Content starts
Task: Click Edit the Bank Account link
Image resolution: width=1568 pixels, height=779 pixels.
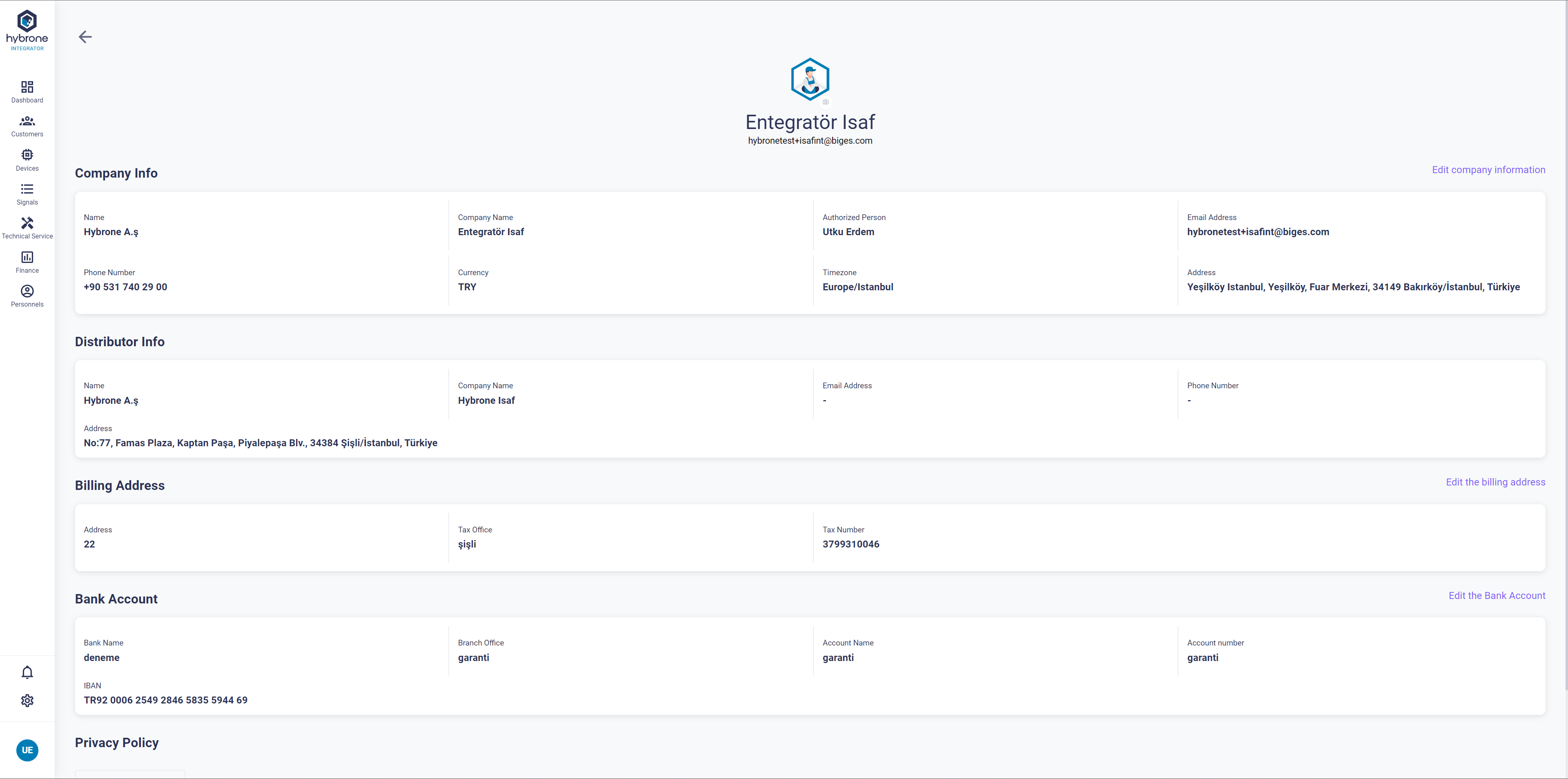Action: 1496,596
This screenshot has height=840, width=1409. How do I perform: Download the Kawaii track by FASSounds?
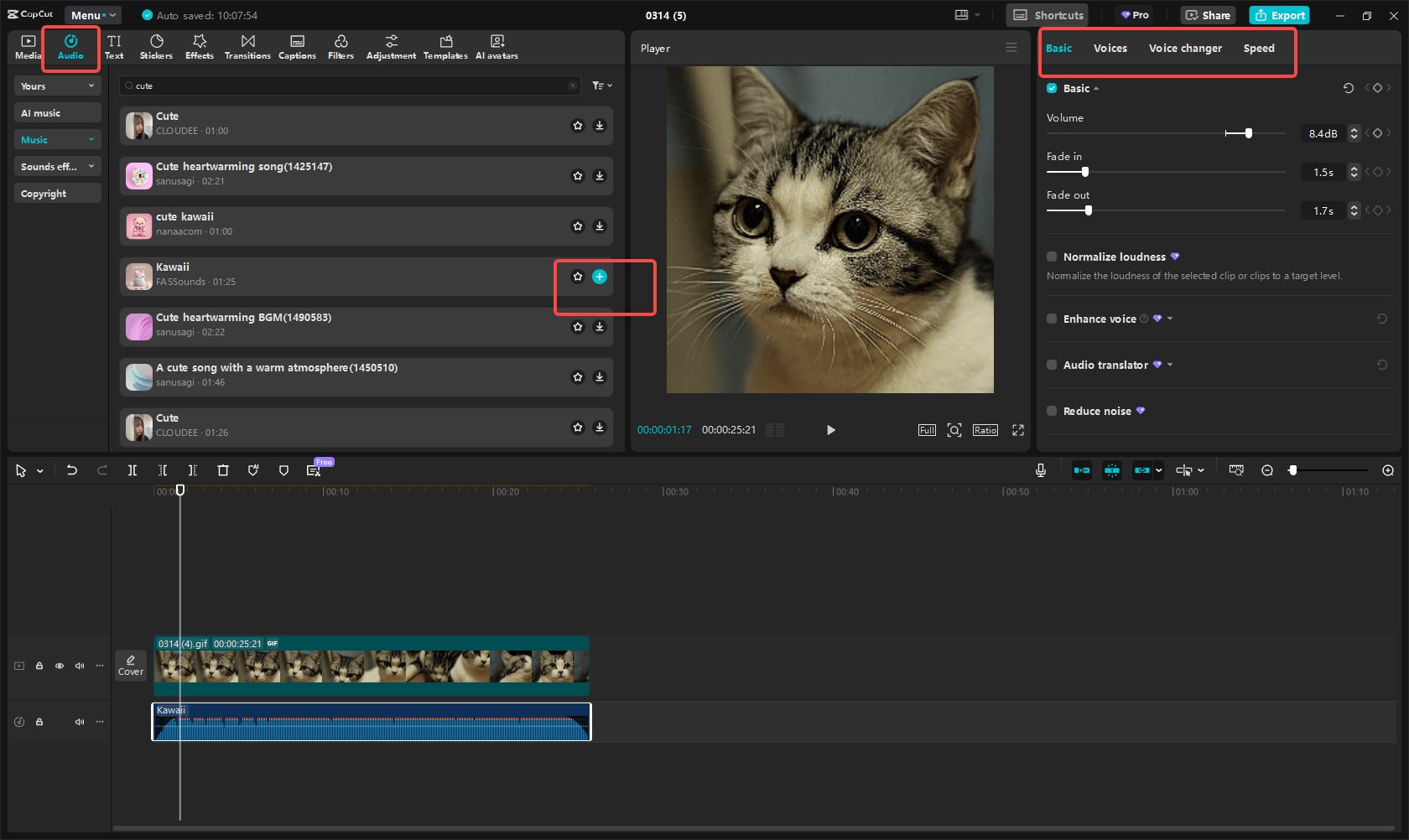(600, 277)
Content ends
> [Problem description] Down to the last line, return the entries above exactly, with no pictures.

> [Response]
Task: Click Edit the Bank Account link
Image resolution: width=1568 pixels, height=779 pixels.
Action: 1496,596
This screenshot has height=840, width=1409. How do I perform: Download the Kawaii track by FASSounds?
(600, 277)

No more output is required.